Business Continuity and Disaster Recovery Discovery Guidance (Revised 4/7/25)

Introduction – Please Read First

These questions are here to assist with ensuring that you’re gathering necessary information from a customer/prospect in order to put together an appropriate solution to meet their requirements in addition to capturing specific metrics from tools like Collector or RVTools. 

This list is not exhaustive, but should be used as a guide to make sure you’ve done proper and thorough discovery.  Also, it is imperative that you don’t just ask a question without understanding the reason why it is being asked.  We’ve structured these questions with not only the question that should be asked, but why we are asking the customer to provide an answer to that question and why it matters to provide an optimal solution. 

Questions marked with an asterisk (*) will likely require reaching out to a specialist/Solution Architect resource at Nutanix to go deeper with the customer on that topic/question.  Make sure you use the answers to these questions in the Scenario Objectives in Sizer when you create a new Scenario.  These questions should help guide you as to what the customer requirements, constraints, assumptions, and risks are for your opportunity. 

This is a live document, and questions will be expand and update over time.

REVISION HISTORY
4/7/25 – 1st Revision – Kevin Laine, Mike Umphreys
1/5/21 – 1st Publish – Laine Leverett


BCDR Discovery

 1.  Has your organization completed a Business Impact Analysis (BIA) for your applications and workloads? If so, could you share the findings with us?

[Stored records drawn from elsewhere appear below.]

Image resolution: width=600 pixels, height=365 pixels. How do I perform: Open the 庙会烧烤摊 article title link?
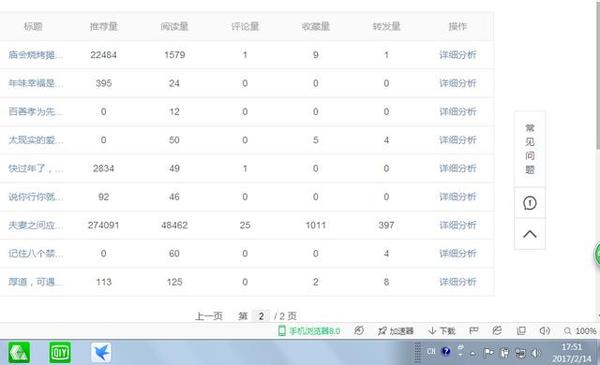[x=36, y=55]
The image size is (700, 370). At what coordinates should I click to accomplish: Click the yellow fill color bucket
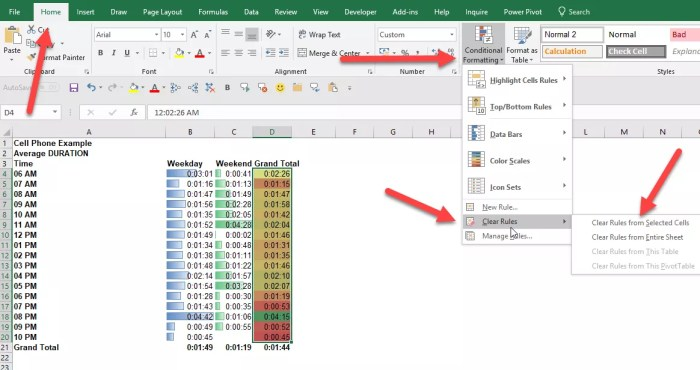click(x=179, y=53)
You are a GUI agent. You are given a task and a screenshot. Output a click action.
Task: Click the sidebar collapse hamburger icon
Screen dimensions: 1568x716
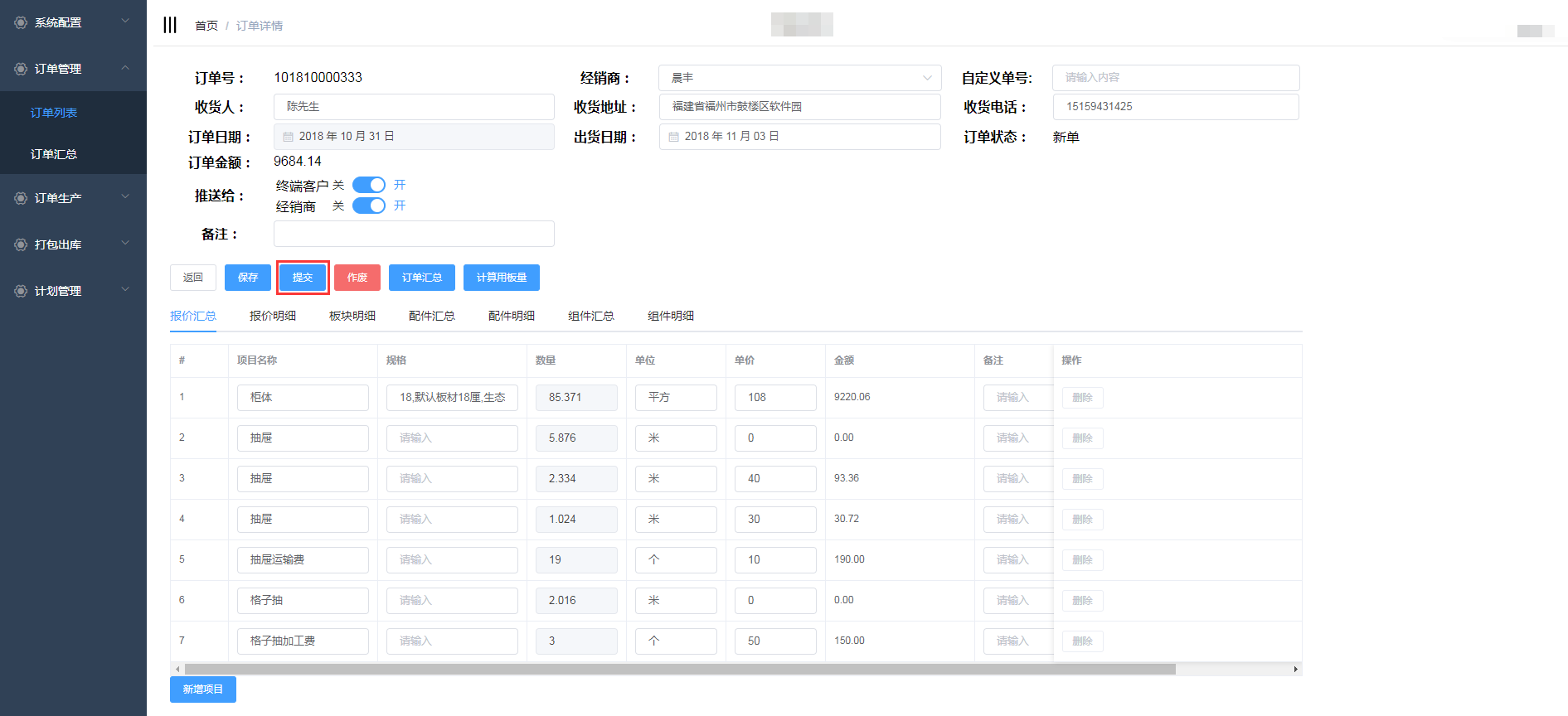click(x=170, y=25)
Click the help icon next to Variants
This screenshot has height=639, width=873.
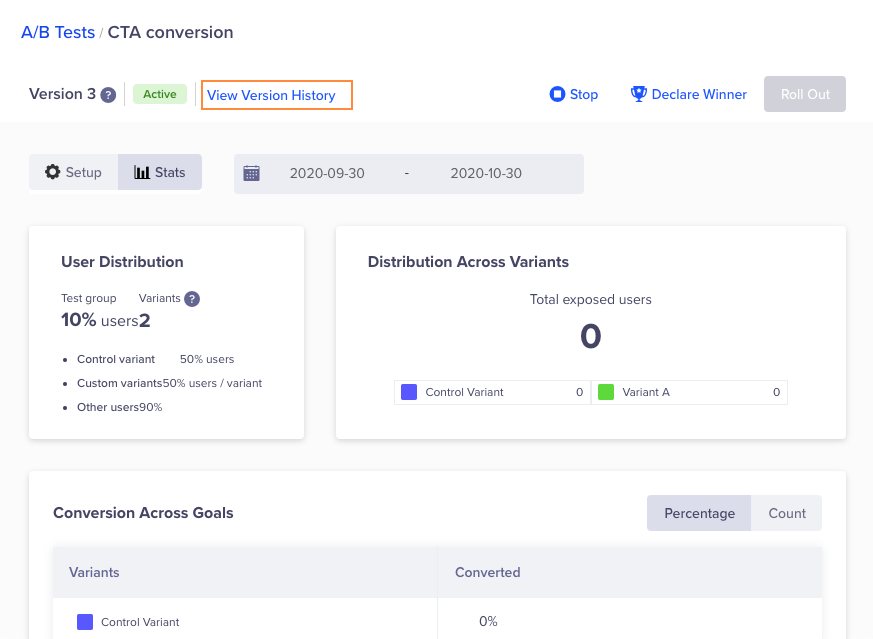click(x=192, y=299)
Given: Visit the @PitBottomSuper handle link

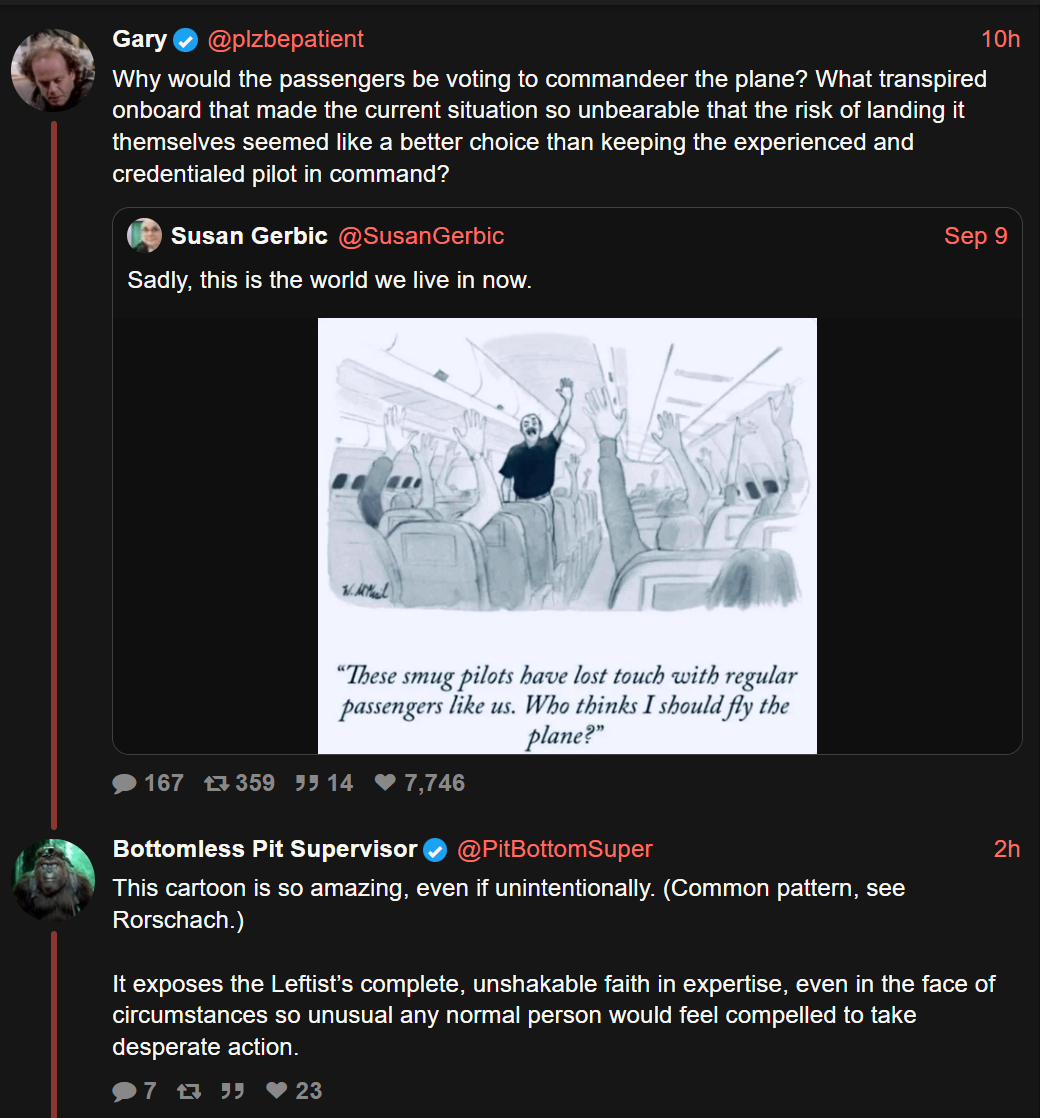Looking at the screenshot, I should (x=554, y=850).
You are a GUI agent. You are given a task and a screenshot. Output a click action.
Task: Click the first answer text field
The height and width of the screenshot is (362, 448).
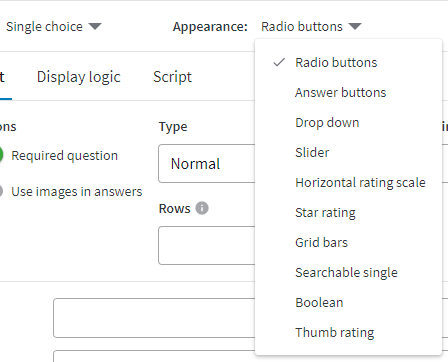coord(154,318)
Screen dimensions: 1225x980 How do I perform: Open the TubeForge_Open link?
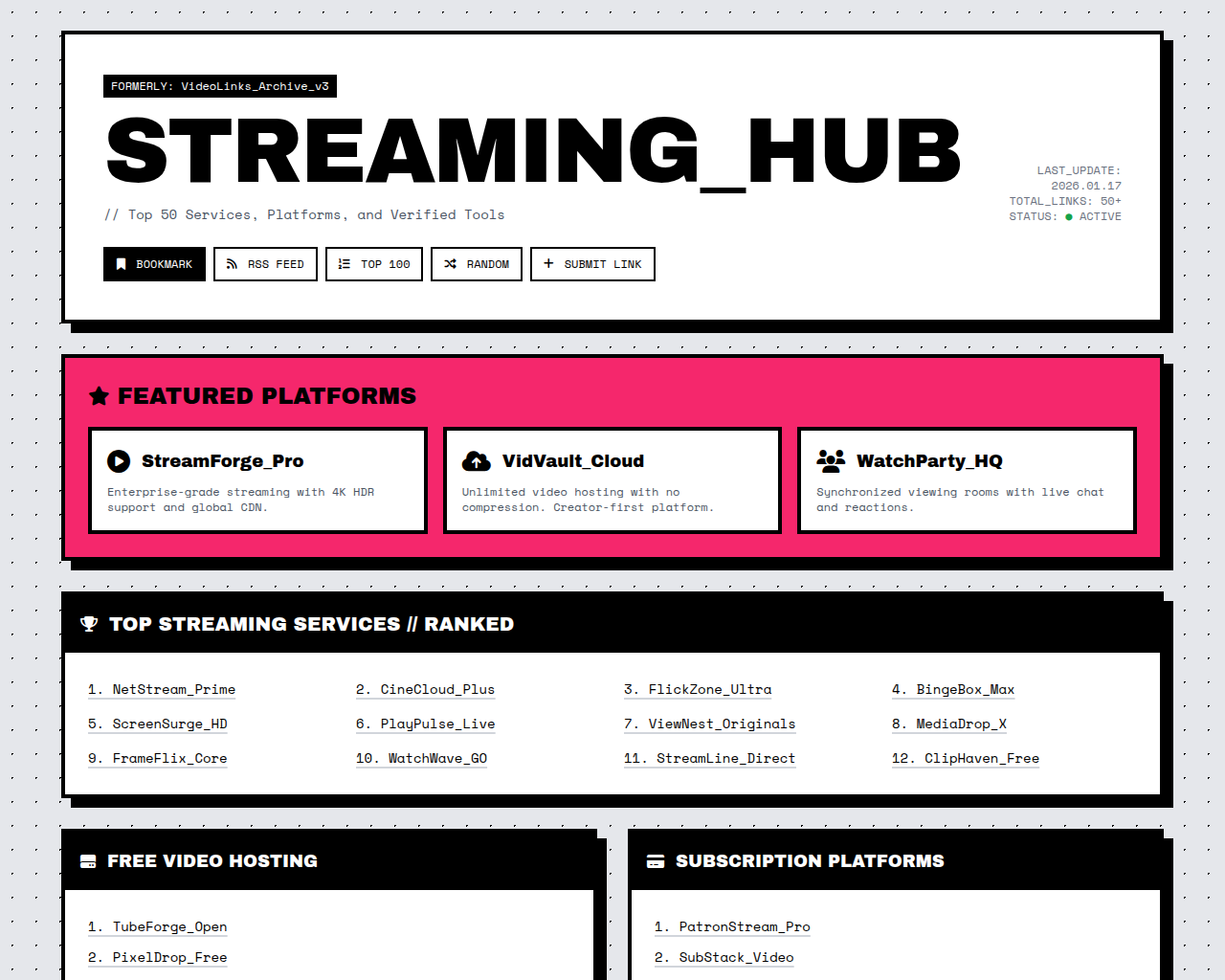(157, 926)
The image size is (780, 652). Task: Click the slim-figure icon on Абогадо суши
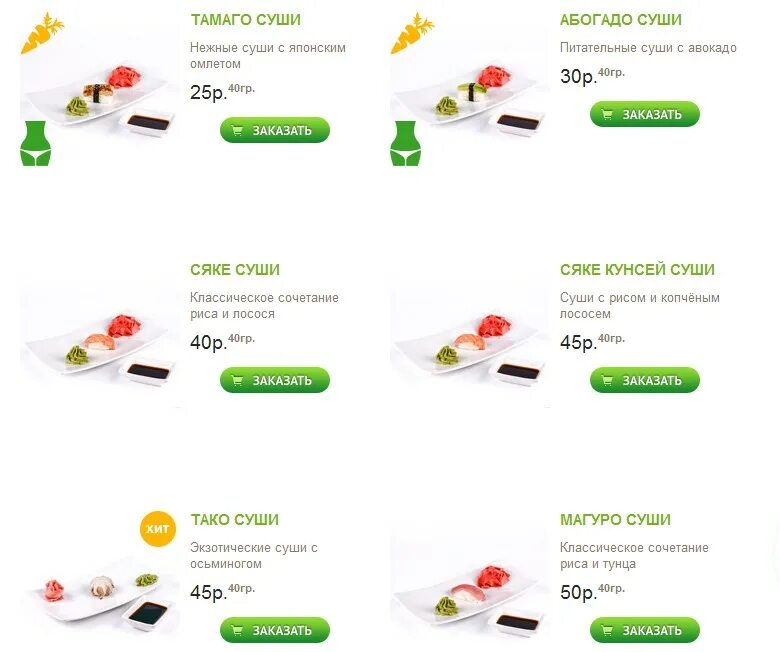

Why ask? A Business Impact Analysis (BIA) helps prioritize applications based on their criticality to the business. It provides key insights into acceptable levels of data and time loss, as well as the potential revenue and operational impacts of disruptions. Understanding the systems, dependencies, and business processes tied to critical applications is essential for designing a tailored Disaster Recovery (DR) solution that meets their organization’s specific continuity needs. This information will ensure the DR strategy aligns with their business’s tolerance for risk and recovery objectives, enabling us to propose the most effective solution. This information would be HIGHLY beneficial to have in designing a DR solution for your customer. 

2.  If a Business Impact Analysis (BIA) is not available, can you provide a breakdown of your applications along with their corresponding Recovery Point Objectives (RPOs) and Recovery Time Objectives (RTOs)? Additionally, please specify the retention requirements for both on-premises and the recovery site. 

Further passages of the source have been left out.